I was nervous too, I've spent the last 10 years investigating various other conditions and always hitting dead ends. Some doctors were starting to treat me like I was mental, just left me on painkillers for the last year and shrugged their shoulders. I finally stopped letting them "do their job" and started pointing them them this direction, it's YOUR HEALTH sweetie, and you have every right to say "Hey, I think I have symptoms of endometriosis, could we look into that please?".

It has been on the telly loads this month, it's a great time to go to your GP and get some help. If anyone says otherwise then remind them that the Endometriosis charity is urging women to see their GP if they have any of the symptoms of endo, so you're not doing anything wrong.

They will do a tummy examination first, then an Ultrasound, because apparently gyno won't see anyone unless those two things have been done first. It may take a few months, I went in Feb and I've just been referred to gyno this month after having those tests done to rule out more easily diagnosed conditions. But yeah, get down there and get the ball rolling, with how long it takes it won't hurt for them to put the referral in and then do some basic tests to rule out things like PCOS and Fibroids.

Sending love and hugs! You can do this! Be firm and tell them what you need.
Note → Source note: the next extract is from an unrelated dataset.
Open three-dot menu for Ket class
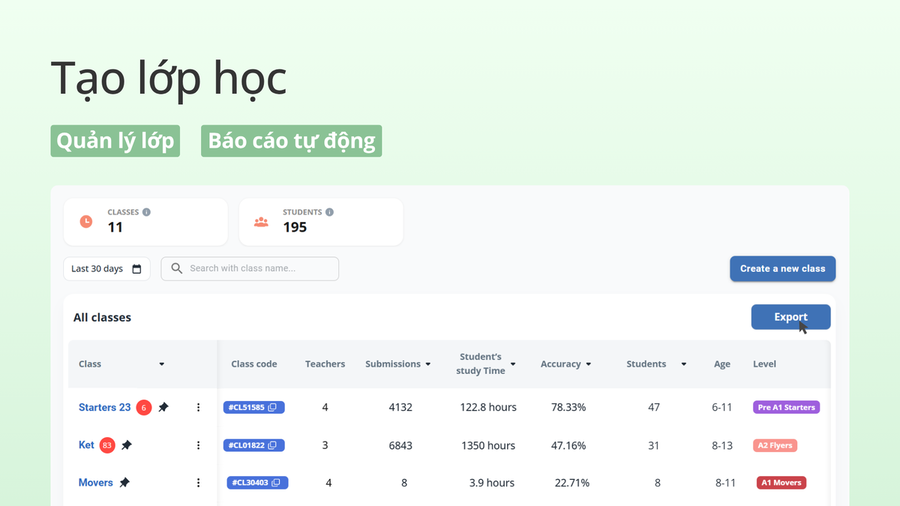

Dachshundlover1 profile image
Dachshundlover1 in reply to CryBaby91

Thank you so much for your reply. Bless you, it sounds like you have had a terrible time with it :( My doctor told me in December that she was pretty positive that I have it and to try a new pill (which is not working at all). I am really concerned at the time period it takes for everyone to get taken seriously. I have been going to the doctors since I was 17 with chronic back/hip pain, which is all linked but only very recently was I told :( I just feel so deflated and anxious about the doctors and I really hope they will refer me.
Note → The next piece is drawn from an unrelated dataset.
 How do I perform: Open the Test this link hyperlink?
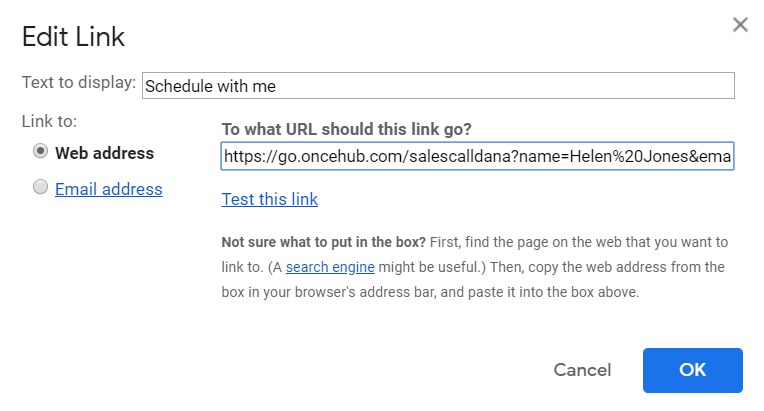269,199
Thank you so much for your kind words and support. xxx

CryBaby91 profile image
CryBaby91 in reply to Dachshundlover1

Yeah the time scale is awful isn't it, I didn't even know that half the symptoms I was showing were abnormal! I honestly thought every woman had very painful periods, that it was just a really heavy period causing blood in my urine and having a bloated pregnant belly was normal too if you were on. My husband heard a woman talking on the radio about it and I googled her, I just burst into tears when I heard her story. She sounded exactly like me! I think if there was more awareness about it there wouldn't be so many women like us that are worried to see their GP, being told "all periods are painful" needs to stop!

Can definitely empathize, I refused to do anything for months because I've had so many scans and tests and tablets for lupus, fibro, chrons, MS, rheumatoid arthritis...I couldn't face another thing to think about, but I needed answers. So as anxious as you'll feel babe, think how good it will feel to get an answer 😘 that's what keeps me going! Hope that I can put a name to all this.
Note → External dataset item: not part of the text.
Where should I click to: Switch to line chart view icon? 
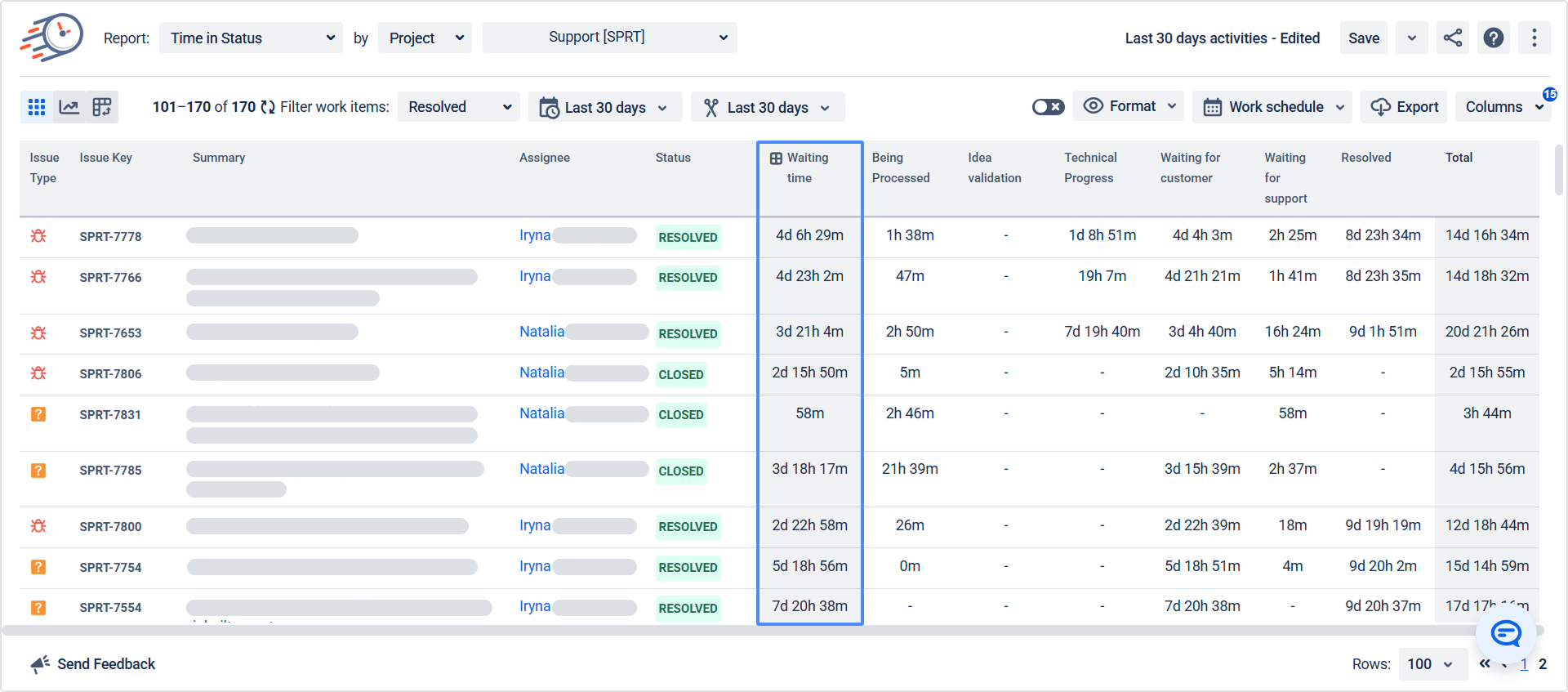[x=69, y=107]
Any time love, I hope you manage to get sorted out!

AnnieKin profile image
AnnieKin in reply to CryBaby91

Hi! When you say you went in Feb do you mean to your GP to try and get a referral?

I've just started round 2 of trying to get a diagnosis for my gynae symptoms as it was brushed off 5 years ago when I was 18. I had a GP appoint approx. 3 weeks ago and have been referred for an ultrasound but have yet to receive an appointment - just wanted to know how long it took for your appointment to come through for this?

I work in the NHS so i know how stretched services are currently but I'm not sure whether being impatient about the appointment is justified or not. Don't want to fall through the system again.

CryBaby91 profile image
CryBaby91 in reply to AnnieKin

Yeah I went in Feb about the endometriosis specifically, and they did the tummy examination around beginning of March, the ultrasound was about a 6 week wait. I have to chase gynecologist up tomorrow and see if they have any appointments soon, docs said to ask for cancelations and things like that so I can be seen sooner.

I would guess you'll have around a 3-6 month wait for actually seeing the gynecologist, depending on how your hospital is doing appointments wise. But you may want to ask your GP for a estimate :) once the ultrasound is done you can be more forceful about being seen sooner. Explain your symptoms are seriously effecting your life (mine are nearly every day now, don't know about you) and you need to be seen sooner rather than later.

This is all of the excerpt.